Tuesday, September 27, 2011

response- Fit to be Citizens? Natalia Mollina

"The subject of healthfulness is the most important one in the world." (pg 71) This quote appeared early on in the assigned reading and stuck with me throughout my read. I never thought about how important it is to be healthy and how scary it can be to be sick. Back when their was less cures for disease and less money to research or pay for ailments, becoming sick was a much bigger deal.

The fact that disease and race were tied together in this book was very fascinating to me. Those are two things that I personally would never compare or chart next to each other. On top of disease being an actual serious matter, it was also used in a negative way to help almost classify the japanese as even worse than they were already looked at, for example calling Chinatown a "dirty, disease-filled, and immoral space"(page 72). There in the quote, the claim of the Japanese being diseased is said, but they even went as far as to call them immoral-which is where I had a thought, what if sickness and disease is being used as a scapegoat or an excuse as to why whites disliked the Japanese? After further reading I found many more quotes where the Japanese are looked at as "rotten" and "tainting the white residents" and "filth and stench" further helping me to believe that my thought deem true.

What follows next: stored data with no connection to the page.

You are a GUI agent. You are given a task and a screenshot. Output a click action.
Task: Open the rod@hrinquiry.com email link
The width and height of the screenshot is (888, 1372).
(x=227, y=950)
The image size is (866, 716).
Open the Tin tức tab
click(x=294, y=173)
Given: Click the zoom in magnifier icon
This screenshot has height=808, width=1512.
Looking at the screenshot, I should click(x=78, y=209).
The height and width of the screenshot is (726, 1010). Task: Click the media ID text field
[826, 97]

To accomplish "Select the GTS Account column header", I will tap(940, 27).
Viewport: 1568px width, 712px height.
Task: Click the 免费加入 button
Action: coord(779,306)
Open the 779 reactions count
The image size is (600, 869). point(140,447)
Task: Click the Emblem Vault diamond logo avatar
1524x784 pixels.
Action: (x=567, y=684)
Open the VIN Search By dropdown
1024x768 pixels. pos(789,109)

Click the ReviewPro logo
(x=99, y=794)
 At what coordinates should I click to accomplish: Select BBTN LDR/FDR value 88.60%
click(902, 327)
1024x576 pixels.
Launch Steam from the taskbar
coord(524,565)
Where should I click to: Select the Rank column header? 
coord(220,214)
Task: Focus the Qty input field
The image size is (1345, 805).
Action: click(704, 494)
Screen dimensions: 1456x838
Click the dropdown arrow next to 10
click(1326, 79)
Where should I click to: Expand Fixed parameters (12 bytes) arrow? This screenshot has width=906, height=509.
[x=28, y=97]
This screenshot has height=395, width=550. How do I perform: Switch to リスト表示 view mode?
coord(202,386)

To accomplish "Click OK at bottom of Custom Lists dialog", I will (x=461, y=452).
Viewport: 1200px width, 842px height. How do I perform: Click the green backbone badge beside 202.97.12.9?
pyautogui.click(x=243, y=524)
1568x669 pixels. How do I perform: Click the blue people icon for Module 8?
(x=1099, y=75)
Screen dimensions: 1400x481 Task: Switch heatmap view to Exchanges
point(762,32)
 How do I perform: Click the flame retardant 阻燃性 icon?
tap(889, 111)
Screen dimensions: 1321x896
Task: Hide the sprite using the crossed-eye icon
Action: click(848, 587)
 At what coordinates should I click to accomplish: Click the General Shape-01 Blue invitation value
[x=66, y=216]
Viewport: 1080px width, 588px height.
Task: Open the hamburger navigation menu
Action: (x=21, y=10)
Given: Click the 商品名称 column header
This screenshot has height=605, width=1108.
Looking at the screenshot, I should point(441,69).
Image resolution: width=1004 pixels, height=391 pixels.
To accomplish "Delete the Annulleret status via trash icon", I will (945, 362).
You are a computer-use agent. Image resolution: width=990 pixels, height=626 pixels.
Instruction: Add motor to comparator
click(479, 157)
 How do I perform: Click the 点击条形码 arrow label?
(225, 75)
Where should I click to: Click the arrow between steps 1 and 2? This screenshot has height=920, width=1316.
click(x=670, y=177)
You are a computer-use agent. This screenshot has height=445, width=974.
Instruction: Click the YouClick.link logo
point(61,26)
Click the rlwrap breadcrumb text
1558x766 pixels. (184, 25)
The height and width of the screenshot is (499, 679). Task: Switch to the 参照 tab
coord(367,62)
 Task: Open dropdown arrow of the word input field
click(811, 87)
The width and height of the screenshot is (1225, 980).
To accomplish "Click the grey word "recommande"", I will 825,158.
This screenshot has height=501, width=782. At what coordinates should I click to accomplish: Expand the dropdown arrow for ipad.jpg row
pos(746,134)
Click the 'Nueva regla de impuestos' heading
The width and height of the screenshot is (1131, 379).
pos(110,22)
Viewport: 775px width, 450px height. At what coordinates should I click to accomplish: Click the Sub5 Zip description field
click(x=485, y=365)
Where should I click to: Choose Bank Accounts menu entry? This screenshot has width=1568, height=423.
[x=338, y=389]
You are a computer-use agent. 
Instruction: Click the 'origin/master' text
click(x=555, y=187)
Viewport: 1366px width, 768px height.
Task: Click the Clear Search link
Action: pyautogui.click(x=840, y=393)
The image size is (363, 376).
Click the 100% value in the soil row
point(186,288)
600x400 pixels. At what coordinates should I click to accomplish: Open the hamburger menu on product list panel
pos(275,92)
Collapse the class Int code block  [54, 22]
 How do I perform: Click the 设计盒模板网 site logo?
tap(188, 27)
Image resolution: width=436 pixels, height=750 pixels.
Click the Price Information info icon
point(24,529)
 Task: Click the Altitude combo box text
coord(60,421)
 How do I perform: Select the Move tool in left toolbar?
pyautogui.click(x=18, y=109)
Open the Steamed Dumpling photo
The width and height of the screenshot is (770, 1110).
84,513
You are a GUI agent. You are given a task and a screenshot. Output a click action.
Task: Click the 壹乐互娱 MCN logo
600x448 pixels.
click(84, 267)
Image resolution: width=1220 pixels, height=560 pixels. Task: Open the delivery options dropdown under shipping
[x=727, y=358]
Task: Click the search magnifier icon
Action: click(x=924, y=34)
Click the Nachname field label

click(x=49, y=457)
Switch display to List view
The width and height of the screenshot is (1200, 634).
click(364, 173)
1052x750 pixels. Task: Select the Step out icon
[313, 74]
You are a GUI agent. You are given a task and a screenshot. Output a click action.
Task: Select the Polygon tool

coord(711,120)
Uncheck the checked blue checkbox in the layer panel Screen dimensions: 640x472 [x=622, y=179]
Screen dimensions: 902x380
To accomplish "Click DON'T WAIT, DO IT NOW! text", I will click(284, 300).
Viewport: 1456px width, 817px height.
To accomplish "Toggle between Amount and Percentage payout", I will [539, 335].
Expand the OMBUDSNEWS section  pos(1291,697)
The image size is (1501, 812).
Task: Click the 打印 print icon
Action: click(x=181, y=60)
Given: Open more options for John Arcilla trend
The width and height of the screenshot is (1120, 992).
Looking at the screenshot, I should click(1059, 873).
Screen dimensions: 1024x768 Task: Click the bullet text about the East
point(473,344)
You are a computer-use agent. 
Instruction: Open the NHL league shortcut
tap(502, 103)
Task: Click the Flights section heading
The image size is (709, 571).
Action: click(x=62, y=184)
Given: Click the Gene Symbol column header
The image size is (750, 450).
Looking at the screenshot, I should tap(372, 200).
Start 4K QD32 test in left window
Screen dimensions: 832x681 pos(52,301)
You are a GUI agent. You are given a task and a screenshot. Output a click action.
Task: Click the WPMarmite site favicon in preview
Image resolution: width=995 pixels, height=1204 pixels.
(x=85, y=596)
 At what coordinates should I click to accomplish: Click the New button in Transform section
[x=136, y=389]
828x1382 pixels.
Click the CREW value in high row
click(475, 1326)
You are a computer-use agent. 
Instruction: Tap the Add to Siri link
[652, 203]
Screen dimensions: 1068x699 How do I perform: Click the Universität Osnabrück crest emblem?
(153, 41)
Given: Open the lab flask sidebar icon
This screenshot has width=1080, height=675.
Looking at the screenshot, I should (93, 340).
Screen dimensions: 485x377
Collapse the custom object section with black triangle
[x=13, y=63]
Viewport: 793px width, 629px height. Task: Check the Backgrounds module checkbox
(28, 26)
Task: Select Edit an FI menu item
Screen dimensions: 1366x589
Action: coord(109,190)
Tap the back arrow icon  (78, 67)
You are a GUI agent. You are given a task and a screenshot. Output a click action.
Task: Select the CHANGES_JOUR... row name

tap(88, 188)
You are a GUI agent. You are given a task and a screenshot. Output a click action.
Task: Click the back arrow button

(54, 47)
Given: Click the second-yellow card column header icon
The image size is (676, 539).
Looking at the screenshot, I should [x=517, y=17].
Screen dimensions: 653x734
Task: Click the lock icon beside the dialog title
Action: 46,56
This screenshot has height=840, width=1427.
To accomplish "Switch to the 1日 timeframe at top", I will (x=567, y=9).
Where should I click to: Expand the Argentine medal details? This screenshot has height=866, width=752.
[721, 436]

It's interesting to me how easy it is to turn against people when that is the norm. This story reminded me of some research I did in middle school on the Harlem Witch Trials and how any one who was said to be a witch was this ghastly evil being that you would never want to look at let alone speak to. In this case I felt like the Japanese were just poor old witches that no matter what they said to the courts or people, they were already witches and no one would believe them otherwise. Even though they did nothing wrong, the non-witches (white people) overpower what the Japanese claim to be by their current opinion and unfortunately, nothing could change that.